##### Records provided

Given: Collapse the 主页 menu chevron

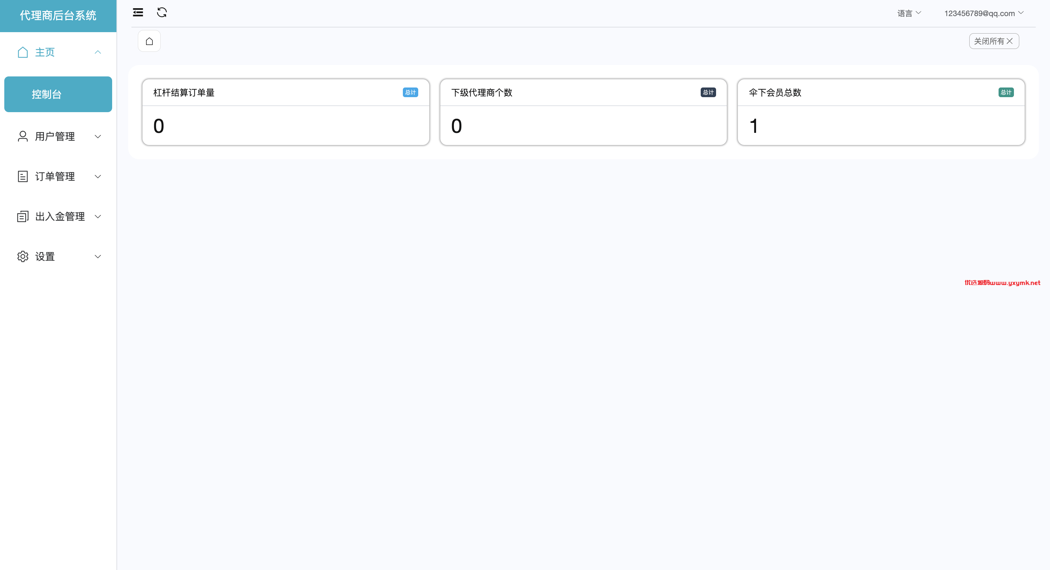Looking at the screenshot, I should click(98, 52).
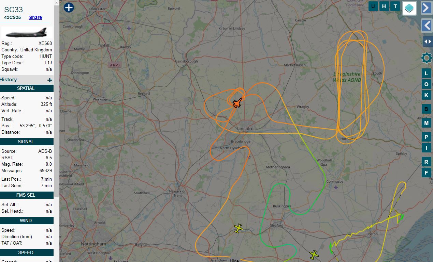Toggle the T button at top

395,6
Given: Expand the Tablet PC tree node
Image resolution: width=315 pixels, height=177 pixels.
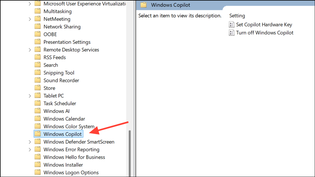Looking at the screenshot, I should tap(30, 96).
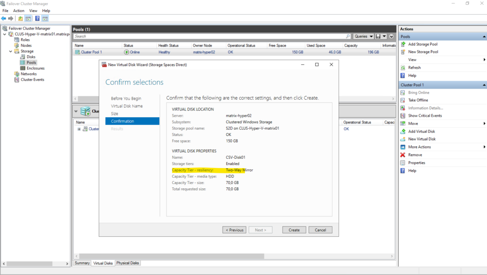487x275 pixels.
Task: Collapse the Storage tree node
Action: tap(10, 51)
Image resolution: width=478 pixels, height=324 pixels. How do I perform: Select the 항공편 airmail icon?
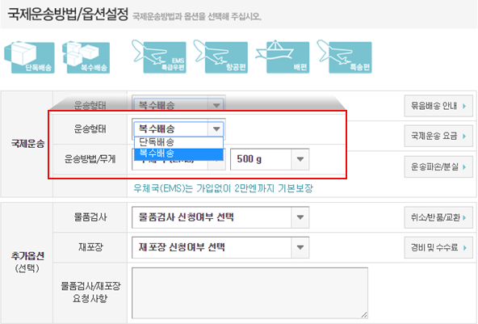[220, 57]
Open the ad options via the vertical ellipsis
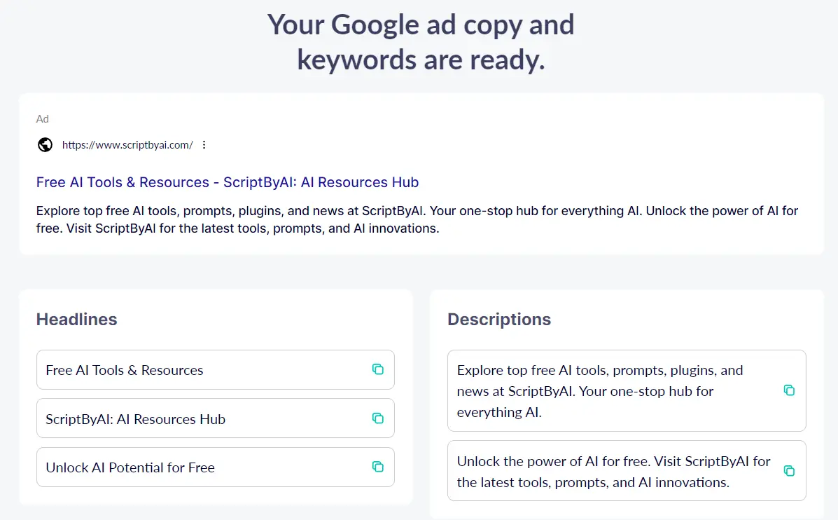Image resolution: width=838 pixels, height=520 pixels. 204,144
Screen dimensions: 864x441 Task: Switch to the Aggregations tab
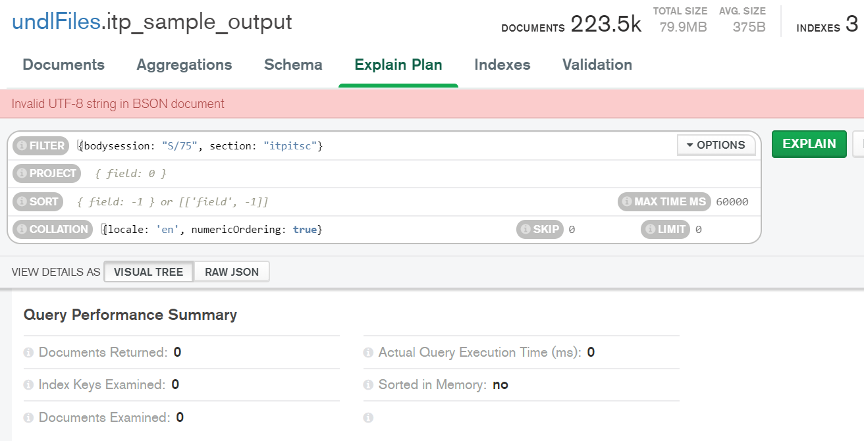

##########

● What to do:
Exact copy, pictures excluded: restate every record above word for word.

● Expected answer:
Given: Collapse the 主页 menu chevron

Looking at the screenshot, I should click(98, 52).
Toggle the T button at top

395,6
Given: Expand the Tablet PC tree node
Image resolution: width=315 pixels, height=177 pixels.
Looking at the screenshot, I should tap(30, 96).
487x275 pixels.
Task: Collapse the Storage tree node
Action: tap(10, 51)
Image resolution: width=478 pixels, height=324 pixels. How do I perform: Select the 항공편 airmail icon?
[220, 57]
Open the ad options via the vertical ellipsis
Image resolution: width=838 pixels, height=520 pixels. 204,144
Screen dimensions: 864x441 Task: Switch to the Aggregations tab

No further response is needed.